Monday, February 22, 2016

Peace and Literature

For some reason, I've had a poignant memory sticking with me the past few days. I was driving home from work last week and saw a hitchhiker on the side of the road. It jump-started something in my brain... that poem! I read it years ago. It was about a hitchhiker wearing yellow. I remember the moment I came to the end of that simple little half-page piece of writing, and how struck I was by the quality of it. It stirred something in me, bringing me out of myself and into the page, and obviously was impressive enough to keep me intrigued even 6 years later.

That poem was in a book, which was in a pile of books, which was surrounded by many more piles of books, all of which sat in the musty shadows of my ninth grade English teacher's classroom closet.

I had a study hall with that particular teacher a couple times a week. It was in the mornings, I remember, and I never had any homework to do during it. When I wasn't passing notes with classmates or drawing stupid stuff on the whiteboard, I distinctly remember getting up out of my seat and nonchalantly walking into that closet in the back of the classroom. I don't think I ever asked... just sort of got up and went in there to chill.

My teacher didn't seem to ever care. In fact, there were a few times he didn't even notice I had gone in, and would come back to get something and jump a little at the sight of me. "Oh! Sarah Kane, that's a good book, have you read this one yet?" He might have nudged a nearby novel with his foot on his way back out to the classroom, or pulled a book off a shelf and dropped it in my lap.

There was a little window in that closet, and it overlooked the street in front of school. I do remember a few sunny days, where warm light peeked into that closet over the edge of the windowsill, but more often I remember dreary fall and winter days when the school year started to drag on.

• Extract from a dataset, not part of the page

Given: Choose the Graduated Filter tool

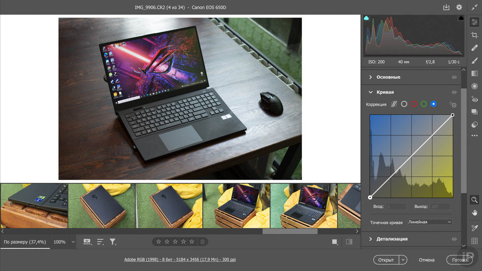Looking at the screenshot, I should [x=475, y=73].
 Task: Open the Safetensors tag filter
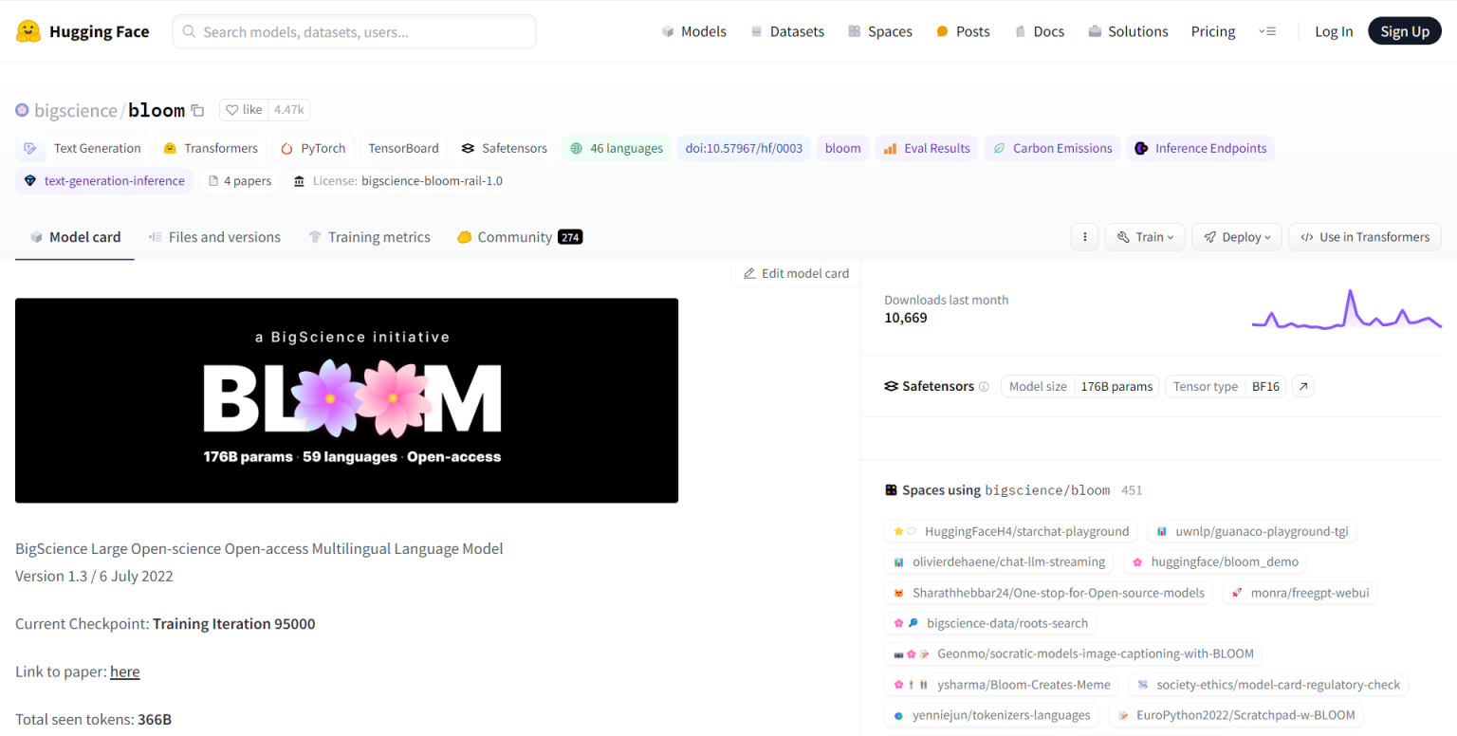pos(504,148)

I remember seeing the leaves come down off the giant tree hanging over the road, wet and brown and clinging to cars. And watching raindrops weeping down the dirty glass. Sometimes I sat in there to sleep (no point in lying, I totally did that) and sometimes to cry, but mostly to read.

That poem about the hitchhiker was in a distinct yellow book, with blue font. I want to say it was called "Writing To Be Read" and was published sometime in the 1970s, but for the LIFE of me I can't find it on the internet ANYWHERE with those details alone. There were certain sagely wisdoms in those educational chapters that truly reformed my attempts at non-fiction, fiction, and poetry. This was long before my days of AP English classes and college composition courses, but there were seeds of knowledge and skill planted during the hours spent flipping through those pages that I owe just as much to.

That beloved teacher has since passed away, and it's a regret of mine that I never had the chance to ask him for the details of that book so I can purchase it myself. Maybe one day I'll find it, with enough determination and pursuit. I would like to hold it in my hands and feel the same sense of quiet and calm I felt when I would sit criss-cross in that dimly lit closet, filling my chapel skirt with the worn spine and spread covers of books and journals, thinking all I was doing was waiting for the bell to ring. It was more than waiting. It was organic, precious time spent lost in peace and literature, and I miss that musty little closet, a dim haven in the middle of a loud, bullet point life.